Listed records:
-*-
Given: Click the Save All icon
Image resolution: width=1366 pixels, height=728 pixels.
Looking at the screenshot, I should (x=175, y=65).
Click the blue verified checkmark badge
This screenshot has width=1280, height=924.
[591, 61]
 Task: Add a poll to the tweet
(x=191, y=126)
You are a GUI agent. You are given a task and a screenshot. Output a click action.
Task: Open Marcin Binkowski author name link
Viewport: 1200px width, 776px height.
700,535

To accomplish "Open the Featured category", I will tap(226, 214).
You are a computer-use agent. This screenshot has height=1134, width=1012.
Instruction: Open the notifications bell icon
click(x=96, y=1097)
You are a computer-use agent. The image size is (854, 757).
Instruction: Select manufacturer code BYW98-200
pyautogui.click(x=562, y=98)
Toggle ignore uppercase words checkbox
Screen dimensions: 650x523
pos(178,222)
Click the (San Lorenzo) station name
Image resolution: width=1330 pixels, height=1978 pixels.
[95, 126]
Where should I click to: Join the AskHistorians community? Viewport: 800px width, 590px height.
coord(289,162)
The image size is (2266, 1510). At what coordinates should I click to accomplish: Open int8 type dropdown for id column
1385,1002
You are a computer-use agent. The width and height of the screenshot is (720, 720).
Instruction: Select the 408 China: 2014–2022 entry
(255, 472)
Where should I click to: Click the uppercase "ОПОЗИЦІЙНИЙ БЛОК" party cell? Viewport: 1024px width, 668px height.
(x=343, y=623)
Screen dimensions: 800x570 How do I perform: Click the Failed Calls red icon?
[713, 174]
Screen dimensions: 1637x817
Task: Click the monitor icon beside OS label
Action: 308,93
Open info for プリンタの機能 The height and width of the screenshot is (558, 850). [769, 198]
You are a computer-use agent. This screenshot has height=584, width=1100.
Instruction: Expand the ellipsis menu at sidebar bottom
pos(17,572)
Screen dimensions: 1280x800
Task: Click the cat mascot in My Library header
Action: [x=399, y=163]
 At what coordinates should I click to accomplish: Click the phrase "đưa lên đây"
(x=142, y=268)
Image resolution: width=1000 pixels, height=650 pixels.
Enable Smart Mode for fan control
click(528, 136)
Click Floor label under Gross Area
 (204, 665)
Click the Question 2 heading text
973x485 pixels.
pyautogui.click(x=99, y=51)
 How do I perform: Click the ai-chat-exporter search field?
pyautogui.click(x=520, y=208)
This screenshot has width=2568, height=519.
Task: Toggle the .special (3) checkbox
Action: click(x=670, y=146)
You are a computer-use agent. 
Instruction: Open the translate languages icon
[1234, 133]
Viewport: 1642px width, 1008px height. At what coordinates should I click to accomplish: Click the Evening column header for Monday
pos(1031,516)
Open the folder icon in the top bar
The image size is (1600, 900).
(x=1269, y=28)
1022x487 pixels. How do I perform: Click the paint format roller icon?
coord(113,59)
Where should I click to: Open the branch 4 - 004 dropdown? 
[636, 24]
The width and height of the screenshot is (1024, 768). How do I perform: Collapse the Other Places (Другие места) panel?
-*-
Directions: Write out each entry again, word for word.

Expected answer:
Given: Click the Save All icon
Image resolution: width=1366 pixels, height=728 pixels.
Looking at the screenshot, I should (x=175, y=65).
Click the blue verified checkmark badge
This screenshot has width=1280, height=924.
[591, 61]
 Task: Add a poll to the tweet
(x=191, y=126)
You are a GUI agent. You are given a task and a screenshot. Output a click action.
Task: Open Marcin Binkowski author name link
Viewport: 1200px width, 776px height.
700,535

To accomplish "Open the Featured category", I will tap(226, 214).
You are a computer-use agent. This screenshot has height=1134, width=1012.
Instruction: Open the notifications bell icon
click(x=96, y=1097)
You are a computer-use agent. The image size is (854, 757).
Instruction: Select manufacturer code BYW98-200
pyautogui.click(x=562, y=98)
Toggle ignore uppercase words checkbox
Screen dimensions: 650x523
pos(178,222)
Click the (San Lorenzo) station name
Image resolution: width=1330 pixels, height=1978 pixels.
[95, 126]
Where should I click to: Join the AskHistorians community? Viewport: 800px width, 590px height.
coord(289,162)
The image size is (2266, 1510). At what coordinates should I click to accomplish: Open int8 type dropdown for id column
1385,1002
You are a computer-use agent. The width and height of the screenshot is (720, 720).
Instruction: Select the 408 China: 2014–2022 entry
(255, 472)
Where should I click to: Click the uppercase "ОПОЗИЦІЙНИЙ БЛОК" party cell? Viewport: 1024px width, 668px height.
(x=343, y=623)
Screen dimensions: 800x570 How do I perform: Click the Failed Calls red icon?
[713, 174]
Screen dimensions: 1637x817
Task: Click the monitor icon beside OS label
Action: 308,93
Open info for プリンタの機能 The height and width of the screenshot is (558, 850). [769, 198]
You are a computer-use agent. This screenshot has height=584, width=1100.
Instruction: Expand the ellipsis menu at sidebar bottom
pos(17,572)
Screen dimensions: 1280x800
Task: Click the cat mascot in My Library header
Action: [x=399, y=163]
 At what coordinates should I click to accomplish: Click the phrase "đưa lên đây"
(x=142, y=268)
Image resolution: width=1000 pixels, height=650 pixels.
Enable Smart Mode for fan control
click(528, 136)
Click Floor label under Gross Area
 (204, 665)
Click the Question 2 heading text
973x485 pixels.
pyautogui.click(x=99, y=51)
 How do I perform: Click the ai-chat-exporter search field?
pyautogui.click(x=520, y=208)
This screenshot has width=2568, height=519.
Task: Toggle the .special (3) checkbox
Action: click(x=670, y=146)
You are a computer-use agent. 
Instruction: Open the translate languages icon
[1234, 133]
Viewport: 1642px width, 1008px height. At what coordinates should I click to accomplish: Click the Evening column header for Monday
pos(1031,516)
Open the folder icon in the top bar
The image size is (1600, 900).
(x=1269, y=28)
1022x487 pixels. How do I perform: Click the paint format roller icon?
coord(113,59)
Where should I click to: Open the branch 4 - 004 dropdown? 
[636, 24]
The width and height of the screenshot is (1024, 768). How do I perform: Collapse the Other Places (Другие места) panel?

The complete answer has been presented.